When a line of the records contains "Cómo", copy it.

Saved data entries:
------------------------------------------------------------------------
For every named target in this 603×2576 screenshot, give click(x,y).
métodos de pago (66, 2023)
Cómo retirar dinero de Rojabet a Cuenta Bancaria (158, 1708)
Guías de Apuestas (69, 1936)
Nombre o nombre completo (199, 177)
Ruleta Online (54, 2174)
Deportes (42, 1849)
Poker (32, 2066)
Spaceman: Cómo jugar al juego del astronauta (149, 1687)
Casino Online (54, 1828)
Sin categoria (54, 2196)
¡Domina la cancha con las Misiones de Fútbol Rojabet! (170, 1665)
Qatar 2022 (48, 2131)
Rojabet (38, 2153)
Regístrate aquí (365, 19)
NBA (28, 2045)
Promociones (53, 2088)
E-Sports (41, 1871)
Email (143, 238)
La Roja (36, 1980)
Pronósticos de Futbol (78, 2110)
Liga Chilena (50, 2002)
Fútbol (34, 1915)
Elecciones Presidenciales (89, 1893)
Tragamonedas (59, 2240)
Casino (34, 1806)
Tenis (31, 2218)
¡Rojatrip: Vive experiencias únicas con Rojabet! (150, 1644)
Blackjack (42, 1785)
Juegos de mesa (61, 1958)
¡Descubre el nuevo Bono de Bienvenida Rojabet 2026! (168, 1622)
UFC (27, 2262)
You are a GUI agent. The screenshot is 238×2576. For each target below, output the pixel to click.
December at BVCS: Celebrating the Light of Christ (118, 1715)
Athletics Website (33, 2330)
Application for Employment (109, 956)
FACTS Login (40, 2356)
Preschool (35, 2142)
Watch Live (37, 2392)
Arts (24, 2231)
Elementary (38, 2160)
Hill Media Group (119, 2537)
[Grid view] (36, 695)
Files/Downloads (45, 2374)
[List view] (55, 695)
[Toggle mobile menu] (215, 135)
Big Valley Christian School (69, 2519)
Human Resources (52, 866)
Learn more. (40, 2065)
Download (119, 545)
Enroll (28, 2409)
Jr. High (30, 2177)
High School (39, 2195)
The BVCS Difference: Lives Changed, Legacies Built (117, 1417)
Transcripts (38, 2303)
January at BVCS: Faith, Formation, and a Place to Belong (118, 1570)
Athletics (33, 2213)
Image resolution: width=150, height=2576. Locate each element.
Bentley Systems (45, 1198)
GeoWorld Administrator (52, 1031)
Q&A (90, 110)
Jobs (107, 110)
------------------------------------------------------------------------
TASK RESPONSE:
Cómo retirar dinero de Rojabet a Cuenta Bancaria (158, 1708)
Spaceman: Cómo jugar al juego del astronauta (149, 1687)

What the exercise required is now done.